Die Auffangstation für Reptilien, München e.V., ist eine der wenigen ihrer Art in Deutschland. Genau das bringt die Mitarbeiter an ihre Belastungsgrenze.

Während im Englischen Garten das Leben tobt, ist es nur wenige Meter weiter, in den Räumlichkeiten in der Kaulbachstraße, ganz still. Und das, obwohl auch hier Tausende Lebewesen ein vorübergehendes Zuhause gefunden haben: in der Auffangstation für Reptilien – der größten in ganz Deutschland. Dort werden nicht nur gerettete Tiere untergebracht.

Über 2.500 Tiere leben in Auffangstation

„Jennifer, hier ist dir eine ausgebüchst“, ruft ein Mitarbeiter in Richtung der PR-Beauftragten, Jennifer Vogl, und deutet auf eine kleine Schildkröte, die es sich auf einer Türschwelle gemütlich gemacht hat. Vogl lacht, trägt das Tier zurück in seine Wanne und erklärt: „Das passiert hier schon mal, aber bisher haben wir alle schnell wieder eingefangen“.

Weit mehr als 2.500 Tiere beherbergt die Auffangstation für Reptilien momentan – Tag für Tag kommen neue Schildkröten, Spinnen, Echsen und Schlangen hinzu. Sogar Wildkatzen, Affen und Alligatoren sind in der Einrichtung untergekommen, die sich in München auf drei Standorte verteilt: die Hauptstelle an der Kaulbachstraße, das Exotenhaus in Riem sowie das Schildkrötenrefugium im Norden der Stadt.

Jedes Tier, das in die Auffangstation kommt, hat seine ganz eigene Geschichte: Manches wurde abgegeben oder ausgesetzt – oder ist gar selbst ausgebüxt und lässt sich keinem Besitzer mehr zuordnen.

Andere Tiere mussten hingegen beschlagnahmt werden, weil sie nicht artgerecht gehalten wurden oder ihr Besitz in Deutschland illegal ist. „Einige Halter informieren sich im Vorfeld schlichtweg nicht genug. Zudem werden Tiere von manchen Zoohandlungen viel zu leichtfertig abgegeben“, erklärt Vogl, während sie durch die gut beheizten und mit Terrarien ausgefüllten Räumlichkeiten führt.
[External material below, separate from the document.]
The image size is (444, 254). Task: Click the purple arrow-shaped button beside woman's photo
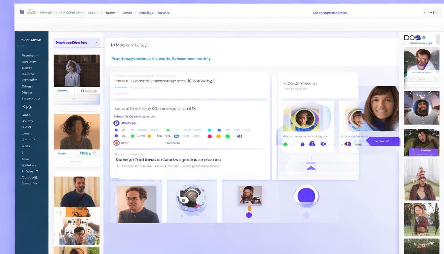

Im Schnitt sind die Bewohner ungefähr ein Jahr in der Auffangstation, bevor sie in ein Zuhause weitervermittelt werden können. „Manche Tiere, wie zum Beispiel Chamäleons, sind jedoch so beliebt, dass sie oft direkt nach der Quarantäne weitergegeben werden können. Andere Lebewesen warten jahrelang auf ihre Abholung“, berichtet Vogl. Vermittelt wird sowohl an Privatpersonen als auch an Tierparks und Zoos.

In der Station arbeiten rund zwanzig ausgebildete Zootierpfleger, Tierärzte und freiwillige Helfer Hand in Hand. Jennifer Vogl selbst ist seit drei Jahren Teil des Stationsteams, hat eigentlich BWL studiert. „Früher wollte ich Zootierpflegerin werden, daraus ist aber erst mal nichts geworden. Umso schöner ist es, dass ich jetzt hier mit Bezug zum Tier arbeiten kann“, freut sich die 30-Jährige. Schon in jungen Jahren hat sie selbst Echsen gehalten und ist seit jeher von der Einzigartigkeit der Tiere begeistert.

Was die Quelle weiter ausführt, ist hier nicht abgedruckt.